Coaches at work: Works council: The tiger eats its young
It was obvious to the logistics contractor that he was at the end of his rope. His private parcel delivery company with over 600 employees had lived well a few years ago. The services had unique selling points. In the context of increasing competition, he had now had to accept pressure on prices, so that the company was on the verge of leaving the profit zone. For years, a new works council chairman had been a problem for him, who in his opinion did not represent the interests of the workforce, but only lived out his own ego and self-realization. “That’s a tiger who would eat his own young.”
The entrepreneur’s idea was that the psychological counsellor, through coaching, should change the behaviour of this works council chairman.
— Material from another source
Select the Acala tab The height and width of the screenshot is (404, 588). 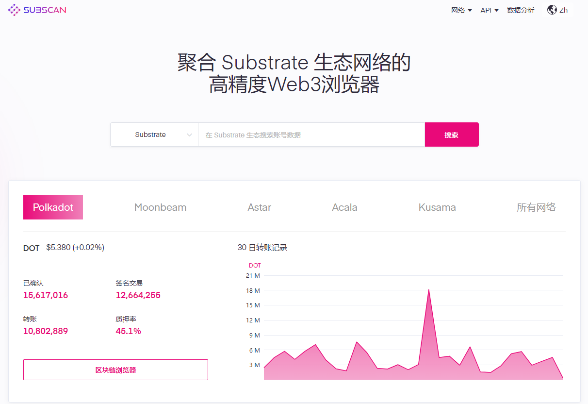coord(344,207)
The consultant rejected this mandate, pointing out that psychological counselling could not be misused as an instrument of power. He suggested that the entrepreneur should first work on his own behaviour. It is possible that patterns of behaviour were justified here which also provoked the behaviour of the chairman of the works council. After this analysis, the works council could also be invited to coaching and later to joint mediation.
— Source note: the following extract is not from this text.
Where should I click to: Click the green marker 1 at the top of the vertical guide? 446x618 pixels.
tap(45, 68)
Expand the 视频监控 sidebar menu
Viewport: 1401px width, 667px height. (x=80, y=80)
At first, the entrepreneur was not enthusiastic about this suggestion. He was not the problem, but the other one. When the situation worsened due to preparations for strikes, it was decided to try mediation.
The entrepreneur and the chairman of the works council agreed that each of them would take 10 hours of coaching to work with their coach on their own topics and prepare for mediation. In the individual coaching, confidentiality was agreed upon, which was an essential instrument so that the two opponents could open themselves to their personal topics.
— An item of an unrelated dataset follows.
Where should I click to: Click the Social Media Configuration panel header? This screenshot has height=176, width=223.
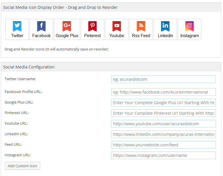tap(29, 67)

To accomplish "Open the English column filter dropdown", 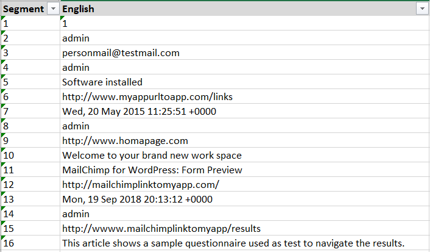I will point(421,9).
The analysis revealed that the entrepreneur had often been exposed to unbearable arbitrariness in his childhood. The parents had separated at an early age, but had decided to be there for the children for both of them and to divide their own house into two apartments, in each of which one parent lived. The children lived mainly with their mother, who soon found a new partner. He was friendly in his dealings with the children, but did not interfere in matters of upbringing, since the father was in the house for this.
However, the father was very busy in his job and saw his responsibility only during his childcare hours. So the children were in an alternating bath between wide and narrow free spaces. When everything went well, nobody felt really responsible. If there were however problems, then with disproportionate hardness one seized (an inner picture of the client of his father was also a tiger).
The client got in the course of his school time in a practical contact to the logistics branch. He quickly realized that he was interested in the industry, but that it was difficult for him to subordinate himself to a boss. After training and several years of professional experience, he founded his own company. The company was founded 15 years ago.
The chairman of the works council had a difficult start. After his birth, the mother felt overwhelmed with the task of bringing up a child and left the new-born child behind in the clinic. It took 6 months until the Youth Welfare Office arranged a care situation. He then grew up with his uncle and aunt. In the constant consciousness “I am not wanted in this world” he searched for ways to help people and thus to give his existence itself a value. He began as a driver in a logistics company. In the role of works council he saw his wish for help for others fulfilled most likely. After a few years of short private relationships, he married a much younger woman who over time made a career and passed him by from economic status. So he saw himself under pressure to prove his own importance to himself and to his wife.
During the coaching both clients learned to differentiate which feelings of the present time actually belonged to their childhood, which personality traits of other people reminded them of reference persons of childhood and how feelings triggered by this often brought them to the “emotional highway”. They also each recognised for themselves that the other may have characteristics that they themselves also have and which disturbed them from themselves. The individual coaching ended with a communication training in which the clients learned to listen, to pay attention to their feelings and to communicate them.
The subsequent mediation was initially very demanding for the mediators. Again and again the clients fell into their original behaviour patterns and tried to enforce their point without having fully understood the arguments of the other. Over time, however, it became increasingly possible for clients to really understand the other’s position and the motives behind it. The breakthrough came in the 6th hour. After an emotional outburst from the chairman of the works council, the entrepreneur said, “If I were you, I’d be pretty angry. Sometimes I’m like that myself”.
Finally, the parties found an amicable solution. In retrospect, this solution was surprisingly simple. The negotiated salary increases for the workforce were only marginally above what the entrepreneur had budgeted for next year’s salary increase anyway. The conflict had obviously not been factually justified, but lay predominantly in the personality of the negotiating partners.
Note: In order to protect the privacy of our clients, the above case study was slightly changed. The family dynamics and the methods used are reproduced unchanged.